Repeat every line of the items below, from the line that contains "1073x770 pixels." down to the line that contains "click(671, 638)", including both of those lines.

▶ [Supplied information]:
+-------+

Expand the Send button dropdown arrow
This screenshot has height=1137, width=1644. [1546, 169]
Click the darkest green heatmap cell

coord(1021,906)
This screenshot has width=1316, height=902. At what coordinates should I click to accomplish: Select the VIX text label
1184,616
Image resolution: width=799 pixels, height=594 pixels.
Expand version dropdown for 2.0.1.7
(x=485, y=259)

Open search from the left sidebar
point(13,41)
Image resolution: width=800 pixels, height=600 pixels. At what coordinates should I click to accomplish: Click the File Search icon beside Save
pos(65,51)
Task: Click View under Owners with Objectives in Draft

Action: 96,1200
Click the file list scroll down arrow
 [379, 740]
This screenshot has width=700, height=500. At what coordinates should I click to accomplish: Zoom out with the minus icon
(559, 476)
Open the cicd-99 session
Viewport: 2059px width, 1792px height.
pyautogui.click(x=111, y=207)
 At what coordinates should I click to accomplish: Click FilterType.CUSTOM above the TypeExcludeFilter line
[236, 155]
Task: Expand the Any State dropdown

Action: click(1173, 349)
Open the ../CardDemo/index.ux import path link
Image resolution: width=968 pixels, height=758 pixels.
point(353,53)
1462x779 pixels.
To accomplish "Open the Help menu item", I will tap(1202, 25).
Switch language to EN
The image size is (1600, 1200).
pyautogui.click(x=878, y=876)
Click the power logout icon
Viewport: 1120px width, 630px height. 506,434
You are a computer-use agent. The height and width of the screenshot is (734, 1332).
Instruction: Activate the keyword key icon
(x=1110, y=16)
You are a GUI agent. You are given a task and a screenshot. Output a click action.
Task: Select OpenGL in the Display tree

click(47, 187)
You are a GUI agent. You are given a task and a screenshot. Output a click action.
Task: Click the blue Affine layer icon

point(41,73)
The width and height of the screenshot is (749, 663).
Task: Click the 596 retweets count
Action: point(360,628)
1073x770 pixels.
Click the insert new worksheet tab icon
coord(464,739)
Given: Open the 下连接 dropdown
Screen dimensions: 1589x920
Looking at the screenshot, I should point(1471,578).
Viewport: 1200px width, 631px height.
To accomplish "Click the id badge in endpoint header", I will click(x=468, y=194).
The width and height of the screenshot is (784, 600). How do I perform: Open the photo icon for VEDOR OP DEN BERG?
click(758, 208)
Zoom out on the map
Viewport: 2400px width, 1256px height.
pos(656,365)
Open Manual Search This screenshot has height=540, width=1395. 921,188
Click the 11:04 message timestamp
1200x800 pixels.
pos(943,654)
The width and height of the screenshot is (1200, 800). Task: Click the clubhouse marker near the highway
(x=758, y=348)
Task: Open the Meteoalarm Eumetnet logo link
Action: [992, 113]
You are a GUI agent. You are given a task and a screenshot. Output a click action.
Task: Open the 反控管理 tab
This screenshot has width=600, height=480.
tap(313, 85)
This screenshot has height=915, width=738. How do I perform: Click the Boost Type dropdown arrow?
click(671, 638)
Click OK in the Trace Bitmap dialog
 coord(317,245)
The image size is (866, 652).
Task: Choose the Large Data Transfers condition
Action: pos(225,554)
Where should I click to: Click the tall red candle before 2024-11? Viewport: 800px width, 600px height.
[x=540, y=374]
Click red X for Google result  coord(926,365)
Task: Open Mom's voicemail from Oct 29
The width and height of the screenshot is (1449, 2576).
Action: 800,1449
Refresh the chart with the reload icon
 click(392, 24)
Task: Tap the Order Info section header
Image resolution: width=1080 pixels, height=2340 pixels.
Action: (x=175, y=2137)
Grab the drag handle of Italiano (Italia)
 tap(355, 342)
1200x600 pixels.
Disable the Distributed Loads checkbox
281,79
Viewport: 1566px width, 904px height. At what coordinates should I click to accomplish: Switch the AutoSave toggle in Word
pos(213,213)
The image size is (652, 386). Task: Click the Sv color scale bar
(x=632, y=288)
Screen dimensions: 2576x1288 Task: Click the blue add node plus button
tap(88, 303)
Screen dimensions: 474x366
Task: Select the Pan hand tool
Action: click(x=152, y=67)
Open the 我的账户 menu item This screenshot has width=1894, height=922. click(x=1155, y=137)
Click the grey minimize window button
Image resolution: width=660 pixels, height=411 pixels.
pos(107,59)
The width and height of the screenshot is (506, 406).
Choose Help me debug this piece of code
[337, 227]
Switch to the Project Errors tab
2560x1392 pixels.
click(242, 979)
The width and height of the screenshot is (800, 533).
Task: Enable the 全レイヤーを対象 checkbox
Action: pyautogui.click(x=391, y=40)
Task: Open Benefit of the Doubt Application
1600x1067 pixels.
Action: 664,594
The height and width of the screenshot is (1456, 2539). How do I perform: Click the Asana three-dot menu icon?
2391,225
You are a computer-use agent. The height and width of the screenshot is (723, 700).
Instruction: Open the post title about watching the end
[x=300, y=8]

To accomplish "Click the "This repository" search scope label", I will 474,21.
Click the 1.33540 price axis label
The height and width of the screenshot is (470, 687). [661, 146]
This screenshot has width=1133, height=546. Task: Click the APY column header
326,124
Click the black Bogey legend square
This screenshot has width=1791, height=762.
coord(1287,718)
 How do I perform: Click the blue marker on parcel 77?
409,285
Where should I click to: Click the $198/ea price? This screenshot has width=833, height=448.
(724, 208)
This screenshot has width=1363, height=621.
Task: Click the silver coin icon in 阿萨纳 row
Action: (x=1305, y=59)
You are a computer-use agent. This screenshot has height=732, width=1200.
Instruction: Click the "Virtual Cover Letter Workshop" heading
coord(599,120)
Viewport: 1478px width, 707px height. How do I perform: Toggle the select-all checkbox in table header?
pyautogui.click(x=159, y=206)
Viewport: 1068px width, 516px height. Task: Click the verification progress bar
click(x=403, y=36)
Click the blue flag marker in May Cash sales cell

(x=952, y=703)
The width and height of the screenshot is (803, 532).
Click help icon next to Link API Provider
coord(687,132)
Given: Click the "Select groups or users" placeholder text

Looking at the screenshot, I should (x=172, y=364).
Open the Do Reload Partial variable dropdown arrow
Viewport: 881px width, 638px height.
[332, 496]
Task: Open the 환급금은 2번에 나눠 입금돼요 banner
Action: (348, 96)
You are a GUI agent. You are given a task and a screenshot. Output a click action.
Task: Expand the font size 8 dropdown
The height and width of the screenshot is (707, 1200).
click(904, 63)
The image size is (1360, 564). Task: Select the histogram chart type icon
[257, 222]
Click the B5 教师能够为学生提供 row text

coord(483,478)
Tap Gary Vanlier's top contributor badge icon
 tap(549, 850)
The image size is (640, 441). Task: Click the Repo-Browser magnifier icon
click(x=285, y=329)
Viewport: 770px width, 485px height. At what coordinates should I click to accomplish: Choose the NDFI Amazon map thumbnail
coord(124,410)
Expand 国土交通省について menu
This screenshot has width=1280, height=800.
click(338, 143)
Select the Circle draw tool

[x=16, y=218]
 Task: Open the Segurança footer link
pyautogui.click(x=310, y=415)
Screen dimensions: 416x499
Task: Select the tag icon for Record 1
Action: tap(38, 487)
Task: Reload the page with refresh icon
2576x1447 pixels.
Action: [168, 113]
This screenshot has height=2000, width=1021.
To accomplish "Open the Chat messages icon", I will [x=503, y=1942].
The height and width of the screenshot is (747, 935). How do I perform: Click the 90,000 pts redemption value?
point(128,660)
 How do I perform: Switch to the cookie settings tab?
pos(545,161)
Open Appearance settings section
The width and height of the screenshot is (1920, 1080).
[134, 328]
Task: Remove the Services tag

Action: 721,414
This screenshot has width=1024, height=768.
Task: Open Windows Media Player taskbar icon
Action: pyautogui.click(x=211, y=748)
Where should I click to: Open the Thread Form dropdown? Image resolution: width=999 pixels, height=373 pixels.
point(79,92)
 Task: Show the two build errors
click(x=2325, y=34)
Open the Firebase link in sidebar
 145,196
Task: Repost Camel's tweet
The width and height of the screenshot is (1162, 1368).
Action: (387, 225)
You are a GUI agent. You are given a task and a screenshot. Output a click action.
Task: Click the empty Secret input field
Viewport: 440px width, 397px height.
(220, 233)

+-------+

▶ [The output]:
1073x770 pixels.
Click the insert new worksheet tab icon
coord(464,739)
Given: Open the 下连接 dropdown
Screen dimensions: 1589x920
Looking at the screenshot, I should point(1471,578).
Viewport: 1200px width, 631px height.
To accomplish "Click the id badge in endpoint header", I will click(x=468, y=194).
The width and height of the screenshot is (784, 600). How do I perform: Open the photo icon for VEDOR OP DEN BERG?
click(758, 208)
Zoom out on the map
Viewport: 2400px width, 1256px height.
pos(656,365)
Open Manual Search This screenshot has height=540, width=1395. 921,188
Click the 11:04 message timestamp
1200x800 pixels.
pos(943,654)
The width and height of the screenshot is (1200, 800). Task: Click the clubhouse marker near the highway
(x=758, y=348)
Task: Open the Meteoalarm Eumetnet logo link
Action: [992, 113]
You are a GUI agent. You are given a task and a screenshot. Output a click action.
Task: Open the 反控管理 tab
This screenshot has width=600, height=480.
tap(313, 85)
This screenshot has height=915, width=738. How do I perform: Click the Boost Type dropdown arrow?
click(671, 638)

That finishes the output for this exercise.